§ Problem requirements
Please copy each line of the data that includes the string "pixels".

§ Information
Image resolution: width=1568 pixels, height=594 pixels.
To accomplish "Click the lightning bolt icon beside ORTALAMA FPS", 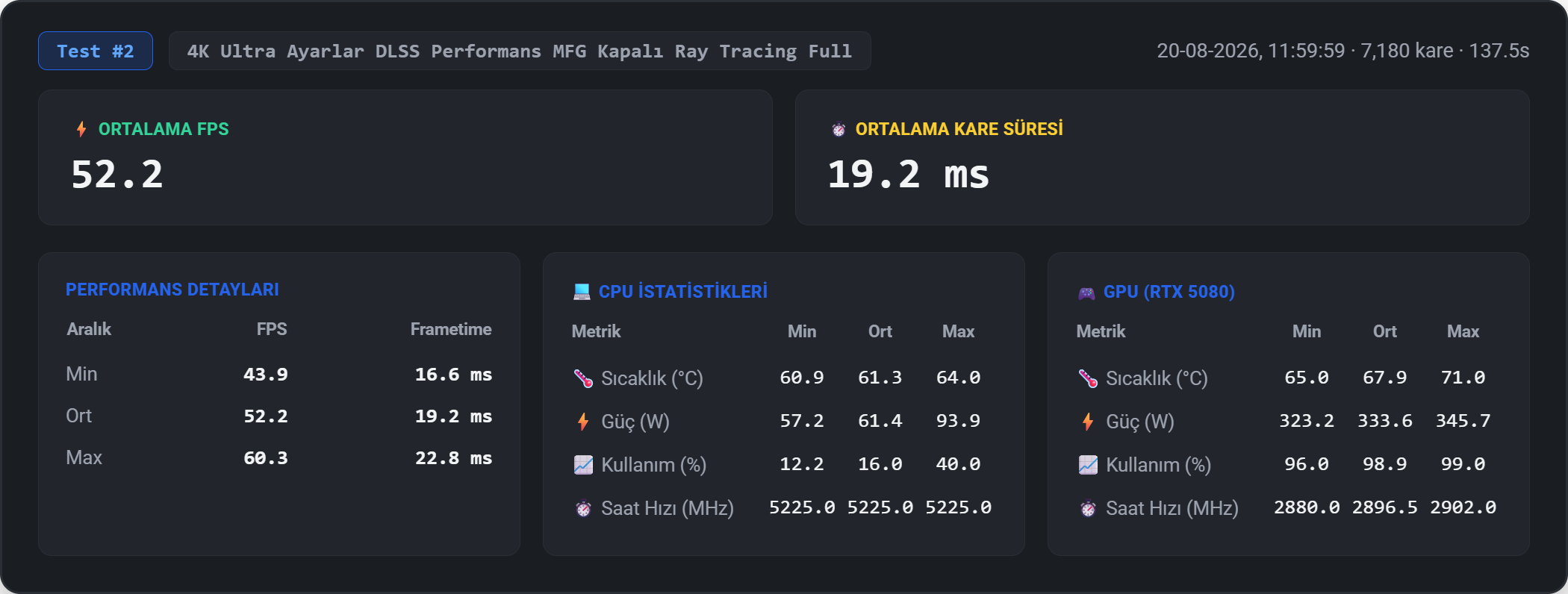I will coord(81,129).
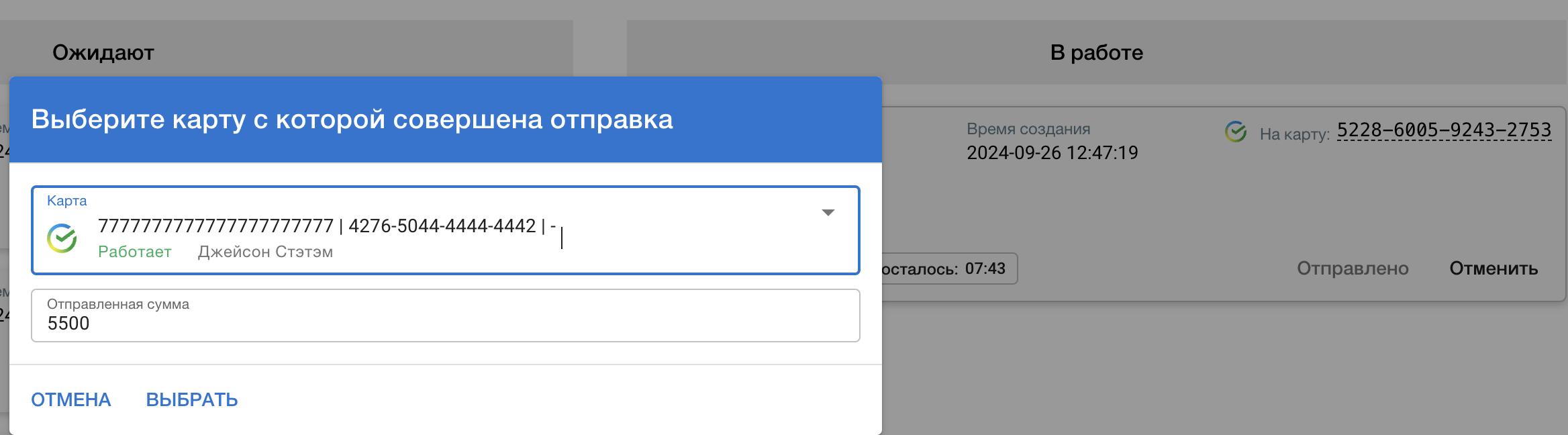Click the "Отправленная сумма" input field
The image size is (1568, 435).
pyautogui.click(x=445, y=323)
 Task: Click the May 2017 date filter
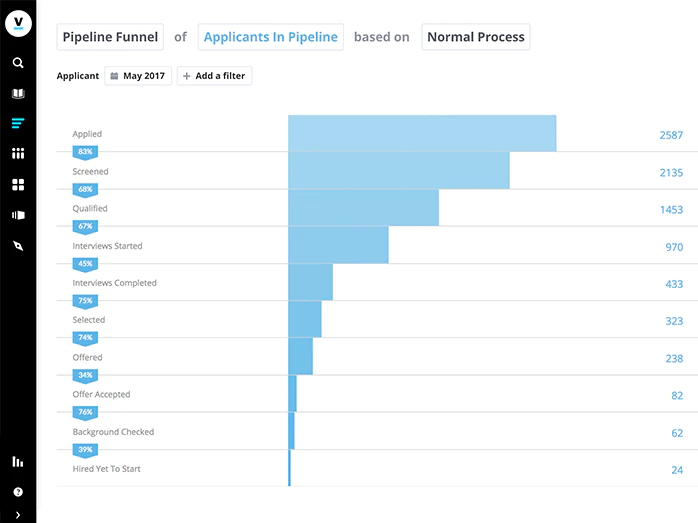[138, 76]
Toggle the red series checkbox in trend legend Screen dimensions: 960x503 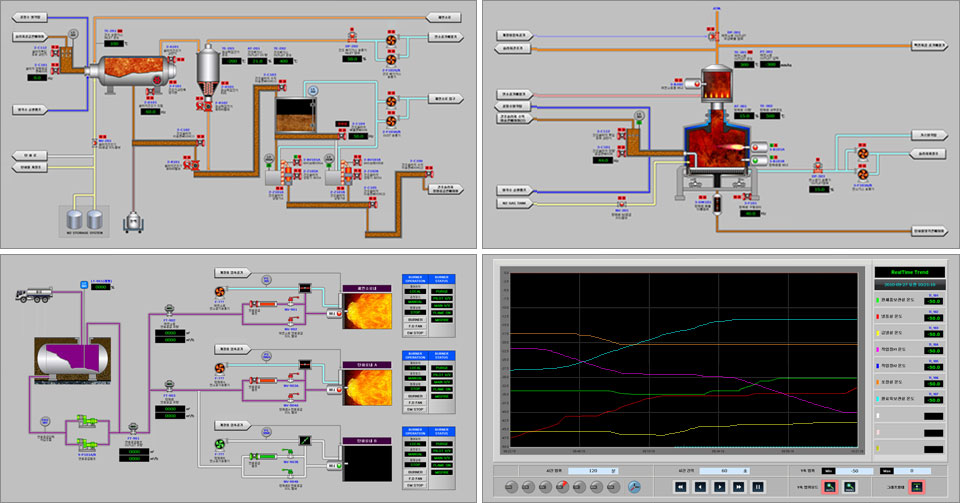click(877, 316)
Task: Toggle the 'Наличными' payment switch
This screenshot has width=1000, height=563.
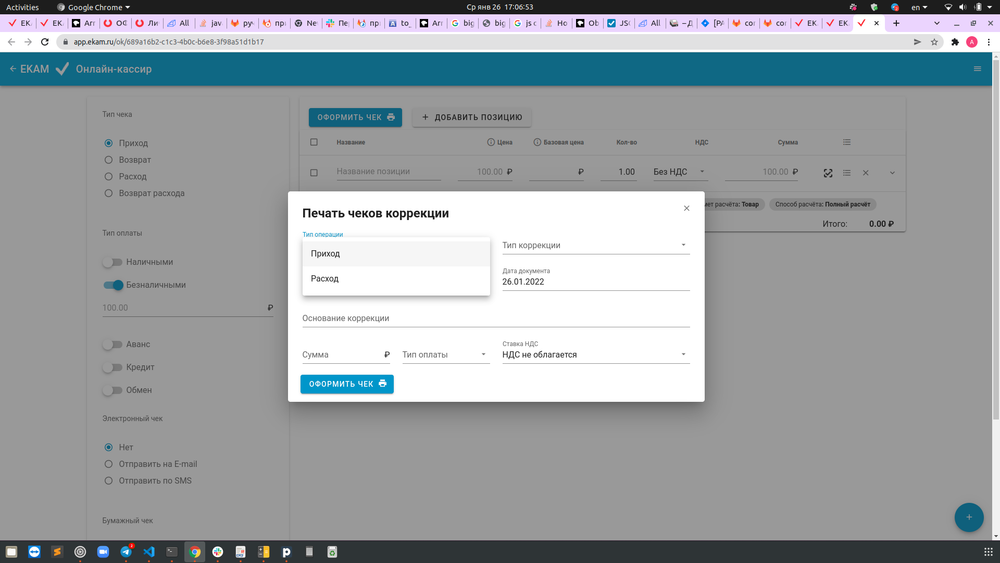Action: click(112, 262)
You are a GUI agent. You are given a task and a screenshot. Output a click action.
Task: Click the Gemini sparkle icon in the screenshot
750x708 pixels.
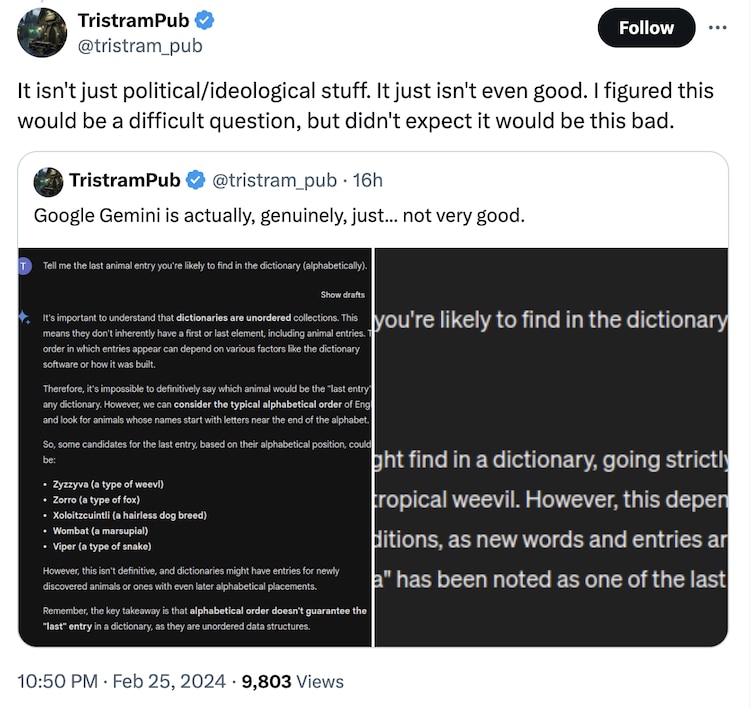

§ Task solution
Image resolution: width=1568 pixels, height=594 pixels.
750x708 pixels.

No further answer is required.